- Description of the task: Copy the result of filtering the entries below for lines that include the string "agent".

- Given records:
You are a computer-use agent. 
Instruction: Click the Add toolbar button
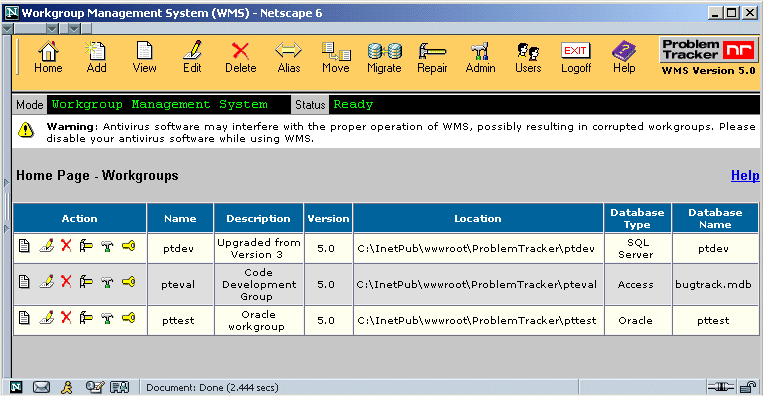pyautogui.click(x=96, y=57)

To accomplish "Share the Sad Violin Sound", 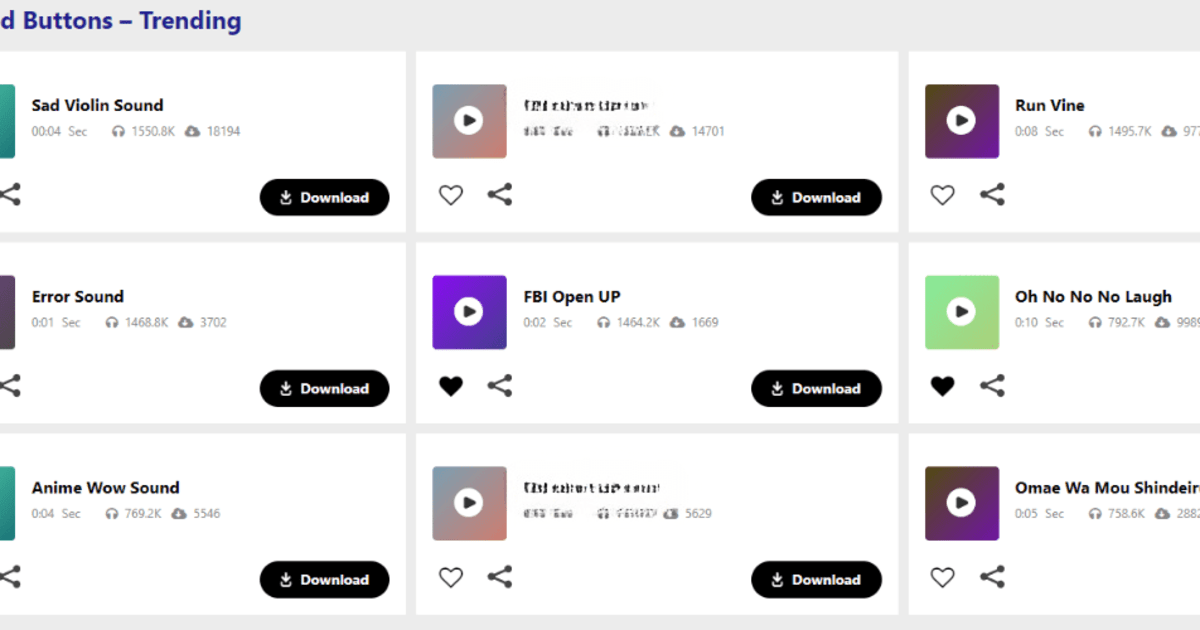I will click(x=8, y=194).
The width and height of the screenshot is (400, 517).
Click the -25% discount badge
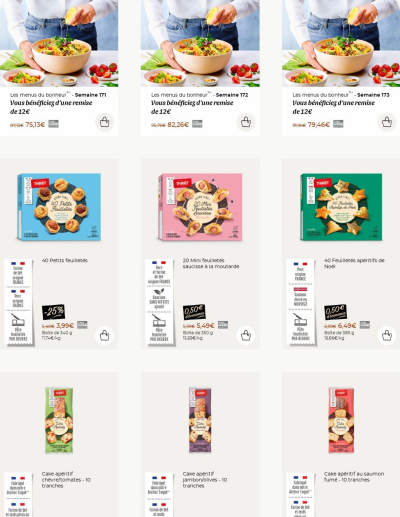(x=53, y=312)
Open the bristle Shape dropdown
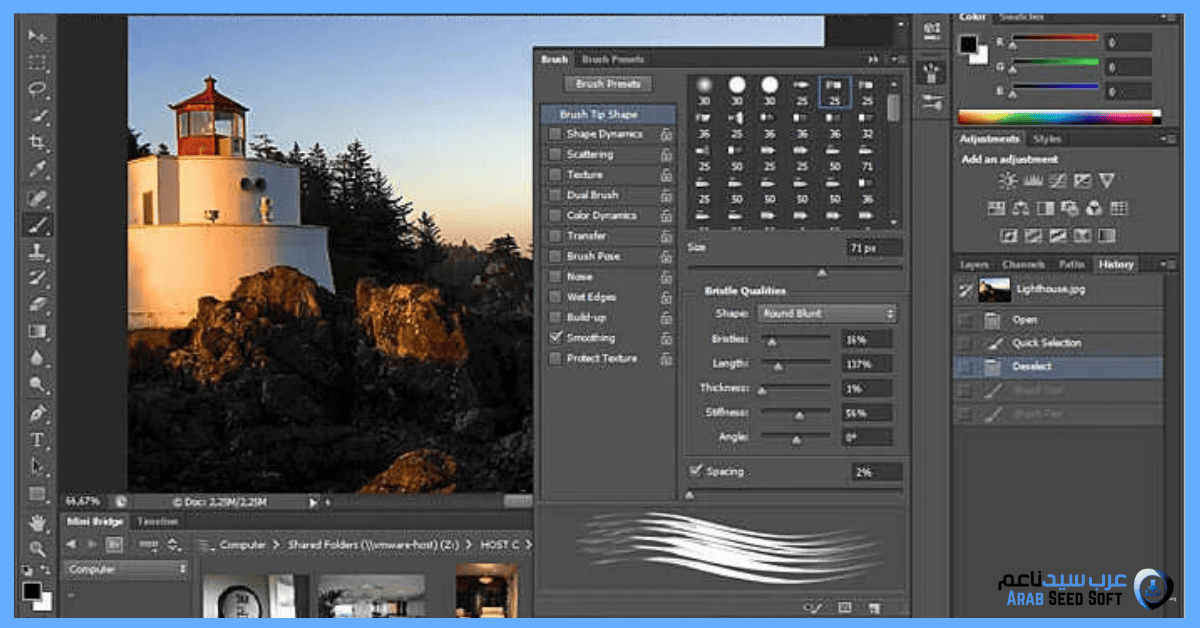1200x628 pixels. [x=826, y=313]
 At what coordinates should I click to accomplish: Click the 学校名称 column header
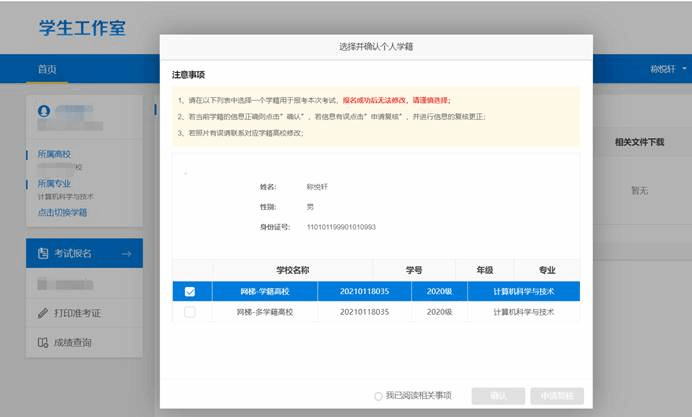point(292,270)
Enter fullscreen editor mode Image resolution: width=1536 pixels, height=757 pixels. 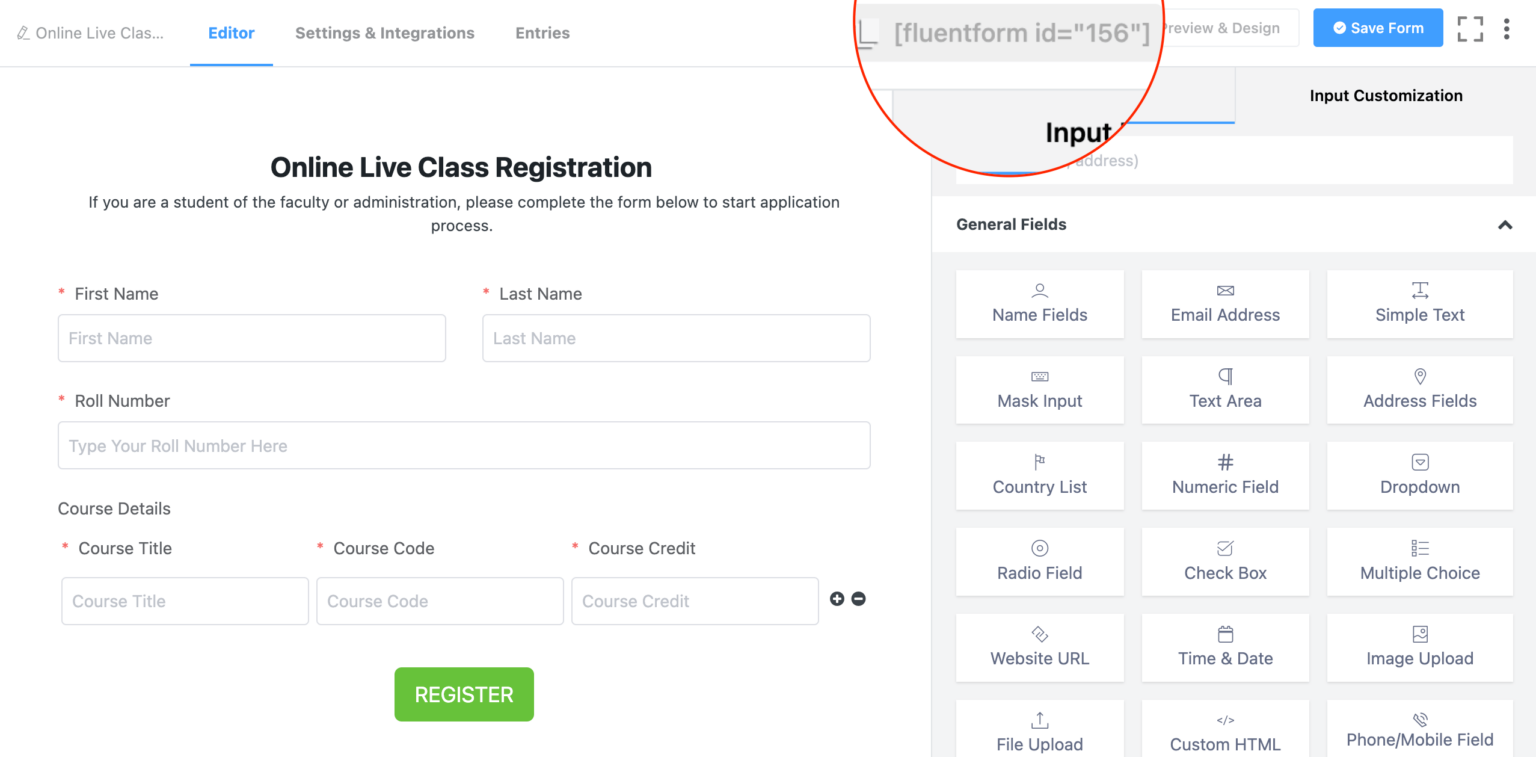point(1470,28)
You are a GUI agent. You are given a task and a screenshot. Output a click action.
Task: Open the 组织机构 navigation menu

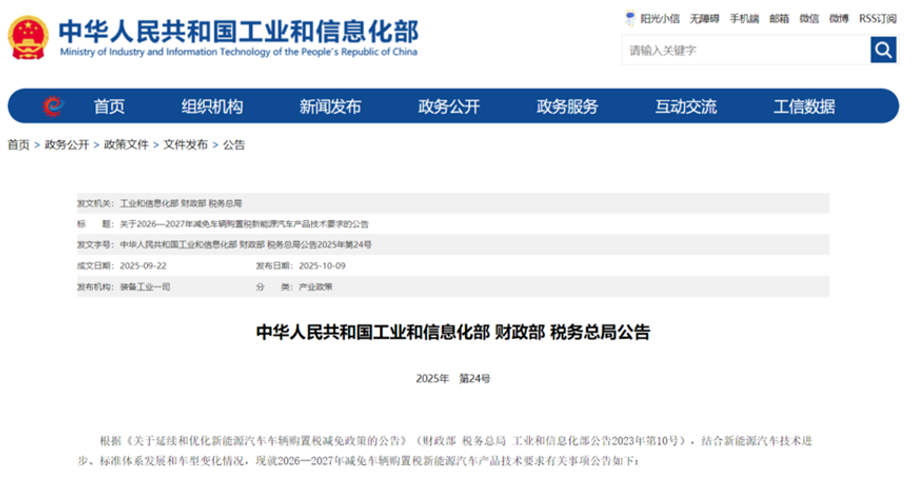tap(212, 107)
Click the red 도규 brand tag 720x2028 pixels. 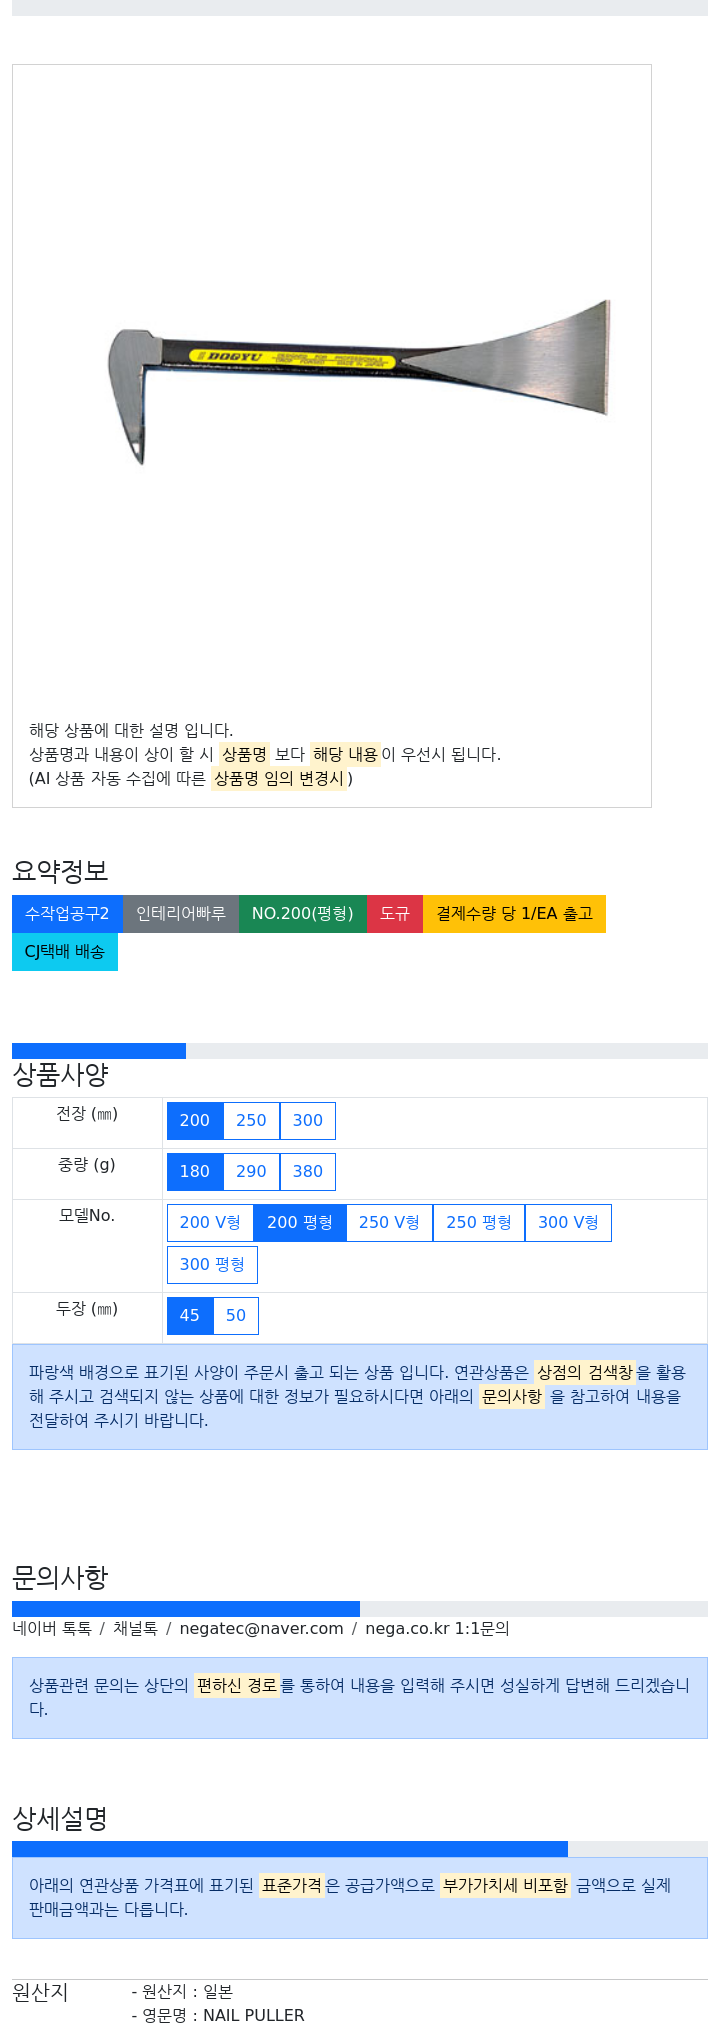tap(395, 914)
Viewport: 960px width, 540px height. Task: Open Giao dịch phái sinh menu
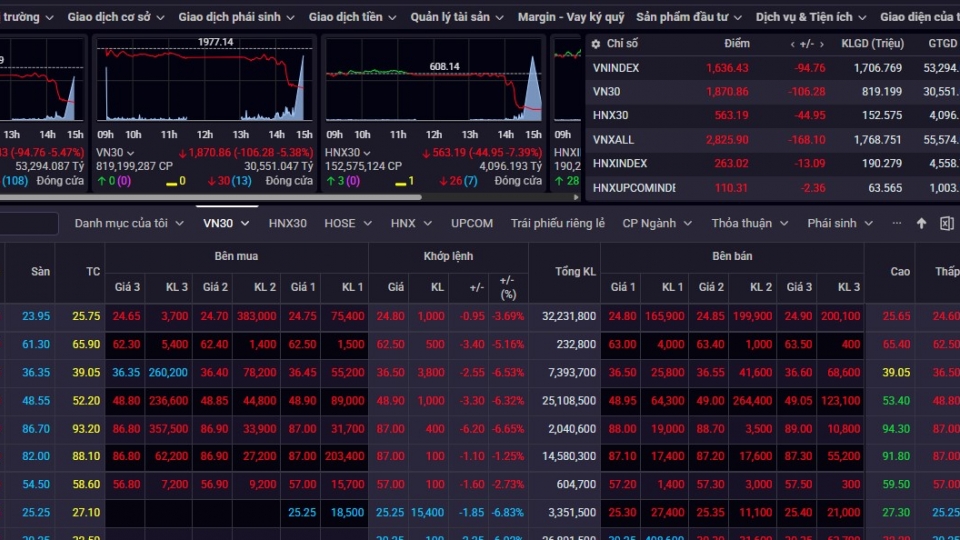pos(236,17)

- Exercise response:
You are a computer-use agent. 
You are a GUI agent. You are given a task and a screenshot. Output a click action.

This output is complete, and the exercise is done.